Mas nunca que as pessoas negras aceitaram de forma passiva tal opressão, muitas revoltas, rebeliões e atualmente os coletivos, associações, grupos, os vários movimentos negros conseguem atuar e contribuir para a quebra dessa alienação, assim como Alabaster na vida de Syenite, em especial quando ele desconstrói a história de Anafumeth e Shemshena.

Outra critica social que é abordada na obra é como o homem lida com a natureza, sabemos que os povos originários, indígenas e negros, sempre apresentaram uma relação de igual para com a natureza, nunca foi de hierarquia para usá-lo, contudo os homens do ocidente desde sempre se relacionaram com a natureza para dominar e com isso precisam lidar com as inúmeras respostas da natureza ao uso perverso e capitalista que fazem de si.

“Então, as pessoas começaram a fazer coisas horríveis ao Pai Terra. Elas envenenaram as águas até mesmo para além da capacidade que ele tinha de limpar, e mataram muitas das outras formas de vida que viviam em sua superfície. [...]” (trecho do livro)

A leitura da obra foi de uma grande surpresa, em especial pela alternância das histórias contadas das personagens, ora estamos lendo sobre Damay ou Syenite ou Essun, mulheres extremamente fortes que só chegando perto do final desse primeiro volume entendemos a forma que o narrador escolheu para apresentar cada uma, essa maneira inovadora de narrar e de contar a história me prendeu do início ao fim e me fez ansiar pelos outros dois volumes da trilogia.

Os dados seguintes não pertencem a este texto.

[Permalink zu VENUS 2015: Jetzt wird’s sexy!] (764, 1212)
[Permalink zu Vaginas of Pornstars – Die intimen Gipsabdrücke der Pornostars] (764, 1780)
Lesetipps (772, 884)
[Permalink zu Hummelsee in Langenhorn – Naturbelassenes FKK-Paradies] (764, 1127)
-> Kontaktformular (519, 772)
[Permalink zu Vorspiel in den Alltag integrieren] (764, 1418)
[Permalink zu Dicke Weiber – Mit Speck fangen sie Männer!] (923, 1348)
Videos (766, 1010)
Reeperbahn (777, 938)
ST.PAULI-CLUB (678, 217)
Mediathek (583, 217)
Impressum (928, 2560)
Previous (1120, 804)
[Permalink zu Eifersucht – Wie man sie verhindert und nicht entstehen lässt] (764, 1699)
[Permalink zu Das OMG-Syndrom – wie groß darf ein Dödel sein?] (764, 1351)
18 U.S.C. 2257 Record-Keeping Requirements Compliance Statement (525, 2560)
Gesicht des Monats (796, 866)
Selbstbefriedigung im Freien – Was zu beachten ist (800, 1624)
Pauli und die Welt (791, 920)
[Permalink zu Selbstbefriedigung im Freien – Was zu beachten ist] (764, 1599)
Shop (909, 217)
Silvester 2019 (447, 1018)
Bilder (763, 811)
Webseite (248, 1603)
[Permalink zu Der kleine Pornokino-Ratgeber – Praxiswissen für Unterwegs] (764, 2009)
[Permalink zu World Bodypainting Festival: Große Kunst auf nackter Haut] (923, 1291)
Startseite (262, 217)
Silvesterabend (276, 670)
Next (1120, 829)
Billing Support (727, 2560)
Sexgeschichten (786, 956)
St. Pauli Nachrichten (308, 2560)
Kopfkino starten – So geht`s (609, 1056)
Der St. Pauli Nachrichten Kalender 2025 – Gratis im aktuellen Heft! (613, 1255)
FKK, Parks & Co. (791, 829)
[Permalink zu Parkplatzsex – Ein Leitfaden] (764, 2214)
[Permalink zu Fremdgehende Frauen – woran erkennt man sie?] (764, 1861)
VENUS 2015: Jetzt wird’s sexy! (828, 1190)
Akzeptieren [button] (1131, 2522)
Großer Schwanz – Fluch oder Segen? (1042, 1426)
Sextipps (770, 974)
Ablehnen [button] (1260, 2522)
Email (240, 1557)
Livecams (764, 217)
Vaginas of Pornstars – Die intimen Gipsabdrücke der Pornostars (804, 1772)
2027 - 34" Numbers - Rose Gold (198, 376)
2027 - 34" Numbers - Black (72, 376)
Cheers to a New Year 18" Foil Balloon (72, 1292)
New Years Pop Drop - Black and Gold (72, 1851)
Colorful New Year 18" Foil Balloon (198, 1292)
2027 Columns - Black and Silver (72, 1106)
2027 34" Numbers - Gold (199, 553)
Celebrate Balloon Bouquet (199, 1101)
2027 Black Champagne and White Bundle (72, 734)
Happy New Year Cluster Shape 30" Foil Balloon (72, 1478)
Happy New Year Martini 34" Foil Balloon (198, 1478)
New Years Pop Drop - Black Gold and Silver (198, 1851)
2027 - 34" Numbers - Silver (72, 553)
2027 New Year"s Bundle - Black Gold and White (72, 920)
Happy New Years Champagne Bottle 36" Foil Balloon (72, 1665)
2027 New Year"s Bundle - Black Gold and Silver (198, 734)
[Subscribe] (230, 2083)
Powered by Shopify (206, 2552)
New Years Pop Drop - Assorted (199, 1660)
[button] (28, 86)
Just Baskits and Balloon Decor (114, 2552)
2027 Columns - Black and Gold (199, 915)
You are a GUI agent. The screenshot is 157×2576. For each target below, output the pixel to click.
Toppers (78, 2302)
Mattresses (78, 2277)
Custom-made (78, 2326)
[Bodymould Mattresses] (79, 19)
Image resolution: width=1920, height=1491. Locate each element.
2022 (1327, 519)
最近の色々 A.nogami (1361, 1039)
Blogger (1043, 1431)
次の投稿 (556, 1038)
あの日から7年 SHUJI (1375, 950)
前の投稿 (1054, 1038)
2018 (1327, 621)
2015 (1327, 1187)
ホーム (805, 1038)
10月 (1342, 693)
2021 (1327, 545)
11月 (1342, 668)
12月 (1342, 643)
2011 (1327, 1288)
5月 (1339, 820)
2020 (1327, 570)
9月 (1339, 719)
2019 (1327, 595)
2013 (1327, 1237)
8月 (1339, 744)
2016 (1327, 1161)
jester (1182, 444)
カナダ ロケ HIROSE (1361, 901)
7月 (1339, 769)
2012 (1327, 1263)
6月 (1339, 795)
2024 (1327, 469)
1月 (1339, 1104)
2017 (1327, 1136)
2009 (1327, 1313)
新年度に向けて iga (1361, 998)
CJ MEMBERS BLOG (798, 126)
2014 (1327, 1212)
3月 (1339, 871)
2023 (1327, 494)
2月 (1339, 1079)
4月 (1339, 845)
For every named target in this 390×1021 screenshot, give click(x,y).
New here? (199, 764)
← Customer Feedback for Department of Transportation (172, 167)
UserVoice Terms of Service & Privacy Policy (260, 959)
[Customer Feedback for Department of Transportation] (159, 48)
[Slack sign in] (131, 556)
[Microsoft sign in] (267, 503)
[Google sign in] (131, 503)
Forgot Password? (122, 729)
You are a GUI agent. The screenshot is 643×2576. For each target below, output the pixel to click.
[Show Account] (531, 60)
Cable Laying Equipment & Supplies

E já próximo do fim observamos uma intertextualidade que pode ser considerada uma inspiração e até mesmo homenagem, observamos a ação de Syenite com seu filho Coru similar a relação de Sethe com sua filha na obra Amada de Toni Morrison, não posso contar além disso para não dar nenhum spoiler, recomendo que leiam as obras rsrs

Bom, A quinta estação é o primeiro volume da trilogia A terra partida, já nesse inicio a autora nos encanta com sua potente forma de escrever e narrar, logo mais eu volto para resenhar para vocês o segundo volume - O portão do obelisco e também o terceiro volume - O céu de pedra, enquanto isso, leiam as obras de N. K. Jemisin.